Pasta is a popular dish made by mixing wheat flour and water. When paired with vegetables, it can be a nutritious and filling meal. But pasta is also high in carbohydrates since it’s made of processed refined flour. Refined carbs are easy to break down and can spike glucose levels. So try the tips given here.
Optimise your pasta meal to make it glucose healthy
• Try to consume pasta with vegetables. This leads to reduced glucose fluctuations.
• Try to opt for whole-grain pasta and add more non-starchy vegetables. This will increase fibre and nutrient intake, eventually slowing down the digestion of carbohydrates.
• Try to have smaller portions and add protein-rich foods to your diet, such as beans or grilled chicken. These changes can also aid in glucose control.
• You can have apple cider vinegar (ACV) before a meal.
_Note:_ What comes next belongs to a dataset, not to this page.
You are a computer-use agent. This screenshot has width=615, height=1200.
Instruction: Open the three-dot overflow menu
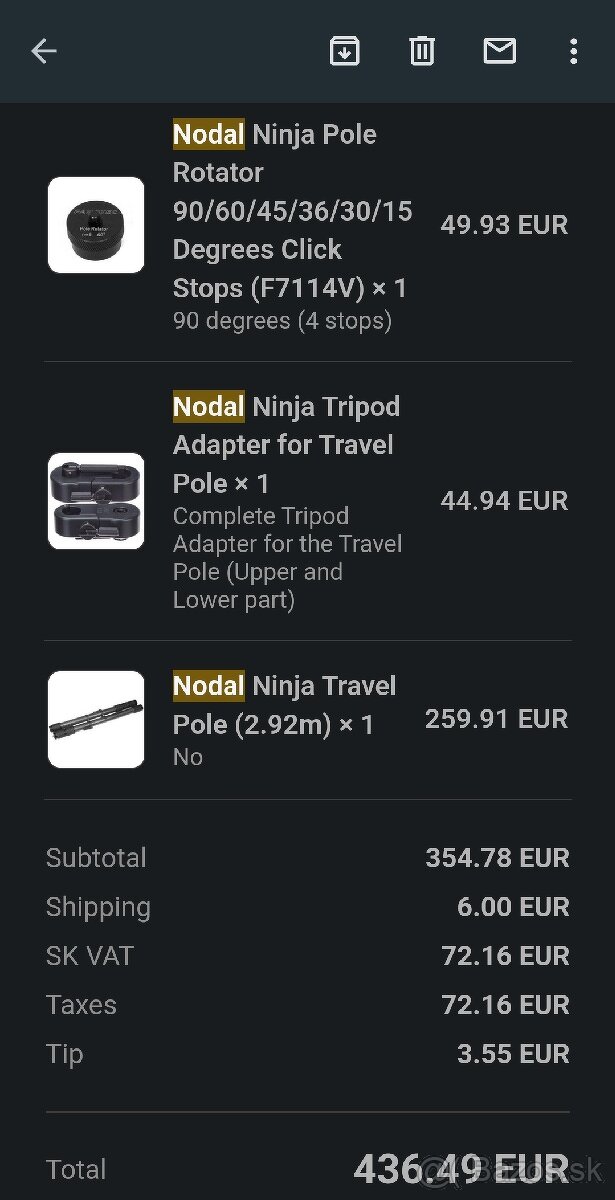tap(573, 50)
Additionally, take a short walk right after your meal. These can balance blood glucose levels.
• The food flow of fibre > protein > complex carbs can be followed to keep glucose levels in check.
The link between the consumption of pasta with vegetables and glucose metabolism depends on various factors. These include the type and quantity of pasta, the types of vegetables added and individual dietary needs. Vegetable pasta does not have protein and fibre. So, It is best to follow these suggestions to manage blood sugar levels better.